━━ THE INPUT

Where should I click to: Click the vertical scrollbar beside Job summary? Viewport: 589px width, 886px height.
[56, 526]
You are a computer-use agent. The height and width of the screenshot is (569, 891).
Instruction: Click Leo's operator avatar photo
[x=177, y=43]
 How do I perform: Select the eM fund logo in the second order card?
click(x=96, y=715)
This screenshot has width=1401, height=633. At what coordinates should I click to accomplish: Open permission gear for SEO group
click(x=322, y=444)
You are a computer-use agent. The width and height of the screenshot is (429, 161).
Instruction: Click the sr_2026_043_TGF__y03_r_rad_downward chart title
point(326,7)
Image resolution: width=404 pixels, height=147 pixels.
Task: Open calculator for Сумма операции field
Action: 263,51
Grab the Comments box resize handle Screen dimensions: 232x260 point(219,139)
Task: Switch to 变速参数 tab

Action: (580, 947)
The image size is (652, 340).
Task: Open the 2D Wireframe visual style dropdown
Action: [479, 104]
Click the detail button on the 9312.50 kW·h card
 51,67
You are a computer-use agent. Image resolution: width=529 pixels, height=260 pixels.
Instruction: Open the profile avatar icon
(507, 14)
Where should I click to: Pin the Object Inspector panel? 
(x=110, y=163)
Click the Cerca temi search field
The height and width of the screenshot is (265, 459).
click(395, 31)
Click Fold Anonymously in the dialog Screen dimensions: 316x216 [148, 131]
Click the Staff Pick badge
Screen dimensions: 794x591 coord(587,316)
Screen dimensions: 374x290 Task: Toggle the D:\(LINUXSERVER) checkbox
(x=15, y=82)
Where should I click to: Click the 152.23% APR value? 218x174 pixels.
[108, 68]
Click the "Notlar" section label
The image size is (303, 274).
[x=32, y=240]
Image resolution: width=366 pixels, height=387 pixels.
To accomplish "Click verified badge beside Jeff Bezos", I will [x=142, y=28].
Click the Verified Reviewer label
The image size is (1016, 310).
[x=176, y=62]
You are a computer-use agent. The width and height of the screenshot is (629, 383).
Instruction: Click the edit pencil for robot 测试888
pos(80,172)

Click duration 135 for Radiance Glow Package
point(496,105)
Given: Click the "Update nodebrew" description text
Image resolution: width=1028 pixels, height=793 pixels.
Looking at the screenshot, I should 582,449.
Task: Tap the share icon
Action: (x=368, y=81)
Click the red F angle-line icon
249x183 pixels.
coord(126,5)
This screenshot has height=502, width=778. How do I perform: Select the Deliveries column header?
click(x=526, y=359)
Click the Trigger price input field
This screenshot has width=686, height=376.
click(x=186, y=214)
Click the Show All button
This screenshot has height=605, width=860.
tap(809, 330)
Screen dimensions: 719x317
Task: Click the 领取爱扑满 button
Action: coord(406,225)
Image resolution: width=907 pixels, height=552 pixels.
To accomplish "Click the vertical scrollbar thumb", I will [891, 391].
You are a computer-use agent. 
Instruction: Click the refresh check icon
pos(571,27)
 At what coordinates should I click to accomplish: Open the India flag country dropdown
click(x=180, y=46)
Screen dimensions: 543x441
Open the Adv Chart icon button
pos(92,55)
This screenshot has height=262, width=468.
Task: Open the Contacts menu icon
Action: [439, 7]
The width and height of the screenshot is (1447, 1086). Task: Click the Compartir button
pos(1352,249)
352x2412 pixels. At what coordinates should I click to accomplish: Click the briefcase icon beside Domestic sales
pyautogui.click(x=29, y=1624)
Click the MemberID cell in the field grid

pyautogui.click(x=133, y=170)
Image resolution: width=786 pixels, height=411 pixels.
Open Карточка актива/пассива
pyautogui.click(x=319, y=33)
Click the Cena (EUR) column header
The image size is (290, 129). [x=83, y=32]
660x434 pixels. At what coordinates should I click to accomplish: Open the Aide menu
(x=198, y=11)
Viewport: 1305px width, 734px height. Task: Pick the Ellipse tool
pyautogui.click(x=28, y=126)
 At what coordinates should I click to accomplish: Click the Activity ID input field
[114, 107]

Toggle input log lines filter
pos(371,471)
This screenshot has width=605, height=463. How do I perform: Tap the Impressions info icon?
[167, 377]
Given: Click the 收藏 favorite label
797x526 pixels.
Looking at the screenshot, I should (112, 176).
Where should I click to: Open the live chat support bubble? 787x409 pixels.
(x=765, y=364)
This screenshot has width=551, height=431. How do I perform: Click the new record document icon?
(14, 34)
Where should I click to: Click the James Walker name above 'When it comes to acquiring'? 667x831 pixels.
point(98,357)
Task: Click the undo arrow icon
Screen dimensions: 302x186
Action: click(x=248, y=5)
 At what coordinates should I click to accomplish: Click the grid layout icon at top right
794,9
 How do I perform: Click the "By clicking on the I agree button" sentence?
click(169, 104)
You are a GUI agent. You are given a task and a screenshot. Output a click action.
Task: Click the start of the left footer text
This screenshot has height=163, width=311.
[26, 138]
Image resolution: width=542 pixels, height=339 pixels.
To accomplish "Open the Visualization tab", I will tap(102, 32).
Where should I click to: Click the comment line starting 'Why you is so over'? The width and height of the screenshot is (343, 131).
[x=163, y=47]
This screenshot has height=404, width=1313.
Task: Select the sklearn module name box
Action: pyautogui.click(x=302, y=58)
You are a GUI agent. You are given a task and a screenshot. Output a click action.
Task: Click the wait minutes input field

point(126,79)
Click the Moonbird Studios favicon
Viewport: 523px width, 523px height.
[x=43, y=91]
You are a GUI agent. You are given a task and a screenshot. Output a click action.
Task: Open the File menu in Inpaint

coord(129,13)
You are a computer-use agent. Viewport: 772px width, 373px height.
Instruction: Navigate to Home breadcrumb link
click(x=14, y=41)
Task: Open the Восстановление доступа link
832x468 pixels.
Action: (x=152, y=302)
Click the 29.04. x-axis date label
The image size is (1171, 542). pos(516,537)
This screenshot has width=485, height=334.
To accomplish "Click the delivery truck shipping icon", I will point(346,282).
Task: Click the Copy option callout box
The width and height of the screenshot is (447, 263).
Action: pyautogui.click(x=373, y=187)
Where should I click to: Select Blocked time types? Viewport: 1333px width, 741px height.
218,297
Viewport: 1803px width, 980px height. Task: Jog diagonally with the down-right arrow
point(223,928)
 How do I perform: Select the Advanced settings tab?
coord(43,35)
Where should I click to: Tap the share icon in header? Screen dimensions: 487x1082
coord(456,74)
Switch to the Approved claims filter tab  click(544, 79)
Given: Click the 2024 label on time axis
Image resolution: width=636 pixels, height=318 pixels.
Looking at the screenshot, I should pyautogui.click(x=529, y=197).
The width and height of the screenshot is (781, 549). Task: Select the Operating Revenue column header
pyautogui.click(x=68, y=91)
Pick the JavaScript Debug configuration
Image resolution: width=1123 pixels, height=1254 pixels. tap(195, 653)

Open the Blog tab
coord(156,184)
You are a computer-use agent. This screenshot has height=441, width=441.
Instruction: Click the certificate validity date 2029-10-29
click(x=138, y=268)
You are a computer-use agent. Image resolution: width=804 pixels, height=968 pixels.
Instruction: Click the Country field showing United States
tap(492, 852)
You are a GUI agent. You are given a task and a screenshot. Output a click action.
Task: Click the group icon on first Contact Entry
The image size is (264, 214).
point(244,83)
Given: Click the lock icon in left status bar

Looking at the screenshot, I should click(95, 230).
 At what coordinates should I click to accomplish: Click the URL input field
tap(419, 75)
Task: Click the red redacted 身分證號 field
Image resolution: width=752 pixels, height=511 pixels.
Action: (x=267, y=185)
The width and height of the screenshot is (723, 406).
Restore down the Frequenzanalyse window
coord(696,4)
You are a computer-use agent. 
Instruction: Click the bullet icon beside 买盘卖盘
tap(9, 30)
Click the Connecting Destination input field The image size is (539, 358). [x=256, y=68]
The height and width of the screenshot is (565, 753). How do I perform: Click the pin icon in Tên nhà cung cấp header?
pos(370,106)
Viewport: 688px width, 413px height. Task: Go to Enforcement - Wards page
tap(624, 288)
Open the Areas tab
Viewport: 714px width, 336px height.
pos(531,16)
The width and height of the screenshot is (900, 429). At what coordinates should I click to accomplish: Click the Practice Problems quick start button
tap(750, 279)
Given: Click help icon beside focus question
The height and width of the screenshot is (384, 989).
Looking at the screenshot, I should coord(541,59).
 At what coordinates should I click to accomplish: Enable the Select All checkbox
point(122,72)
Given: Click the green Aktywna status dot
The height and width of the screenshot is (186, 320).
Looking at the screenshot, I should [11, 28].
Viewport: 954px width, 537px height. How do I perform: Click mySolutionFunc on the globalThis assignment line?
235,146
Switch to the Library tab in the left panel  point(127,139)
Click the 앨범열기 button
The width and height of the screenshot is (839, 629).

━━━━

*TASK OBJECTIVE*
Using the data above, extract exactly the lines from the one that holds "Click Fold Anonymously" to the one that holds "Image resolution: width=366", both ends included, and no others.

*SOLUTION*
Click Fold Anonymously in the dialog Screen dimensions: 316x216 [148, 131]
Click the Staff Pick badge
Screen dimensions: 794x591 coord(587,316)
Screen dimensions: 374x290 Task: Toggle the D:\(LINUXSERVER) checkbox
(x=15, y=82)
Where should I click to: Click the 152.23% APR value? 218x174 pixels.
[108, 68]
Click the "Notlar" section label
The image size is (303, 274).
[x=32, y=240]
Image resolution: width=366 pixels, height=387 pixels.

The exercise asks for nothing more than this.